Check out my new favorite blog by Theresa Duncan. Some will recall her animated pseudo-rockumentary from the late 90s, The History of Glamour,which she wrote and directed in collaboration with artists Jeremy Blake and Karen Kilimnik... we are very happy to finally be able to get our dose of Duncan, regularly and online:
The Wit of the Staircase
From the French phrase 'esprit d'escalier,' literally, it means 'the wit of the staircase', and usually refers to the perfect witty response you think up after the conversation or argument is ended. "Esprit d'escalier," she replied. "Esprit d'escalier. The answer you cannot make, the pattern you cannot complete till aterwards it suddenly comes to you when it is too late."

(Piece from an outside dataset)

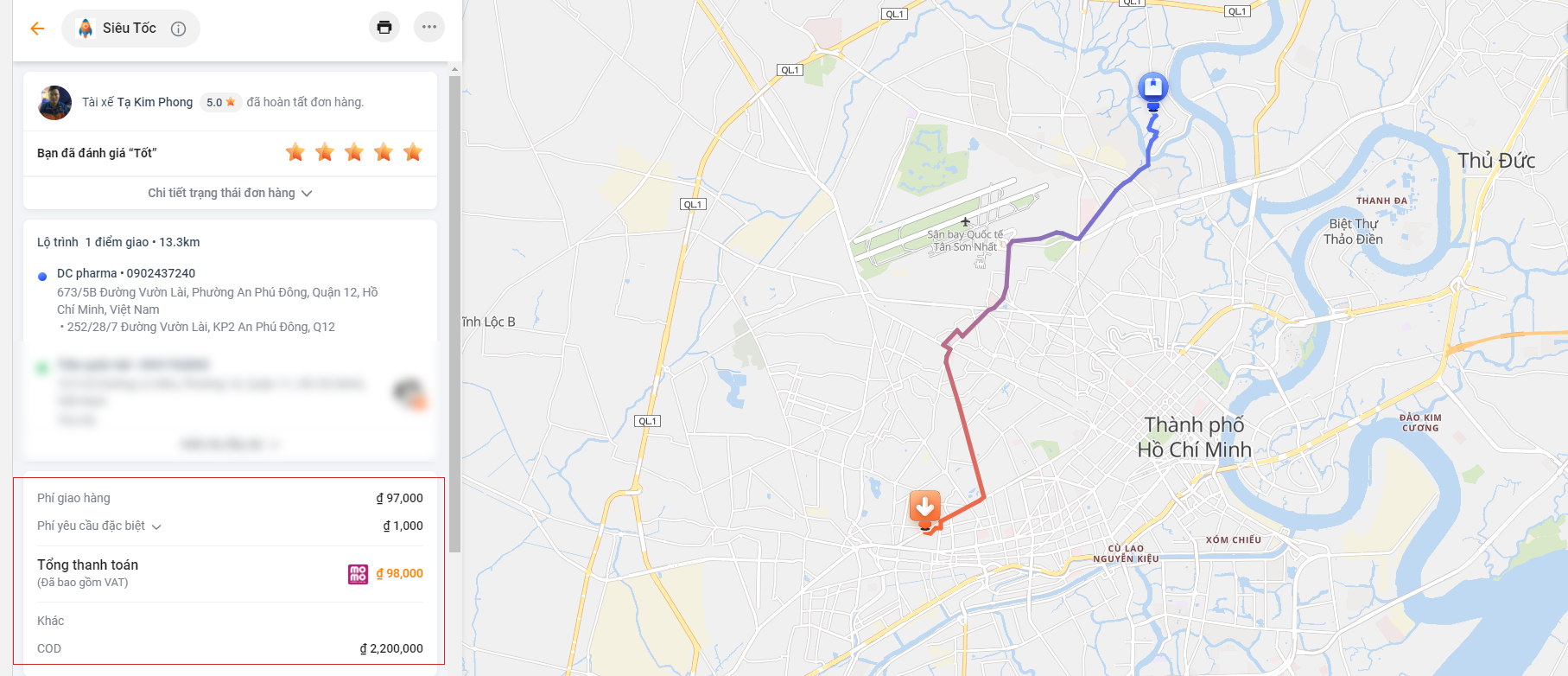1568x676 pixels.
Task: Click the Siêu Tốc service chip
Action: [130, 29]
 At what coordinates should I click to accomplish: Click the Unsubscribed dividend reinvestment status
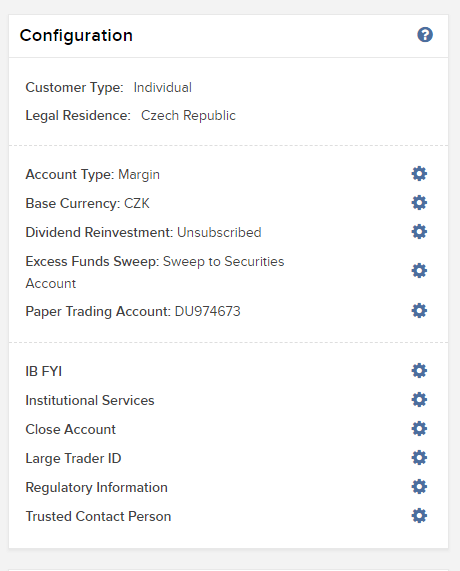pos(219,232)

Her latest post covers critical remarks on the current Ed Ruscha show at the Whitney:
[...] Rather than asking for whom the bell tolls in this Empire, the critics cast about for an Emperor, and while they come to praise Caesar, they wind up burying him. "We should dip him in bronze before he Tires, before, like every artist before him and all who will come after, he Tools his pictures and then Dies." Or so the thinking seems to go. The artist, who will be one year shy of seventy next year, seems on the other hand not to be in the state of laurel-wreathed inertia the critics describe. He is mercurial, even puckish. The decision to rework the old paintings is a vote in favor of flux. Reviewer after reviewer has tried to outfit these canvases with the cement shoes of reputation, but these boots were made for walking. Change and iteration are the only constant in a California shot through with fault lines and shaky foundations, after all. We are surfers here, used to unstable ground and stepping into liquid.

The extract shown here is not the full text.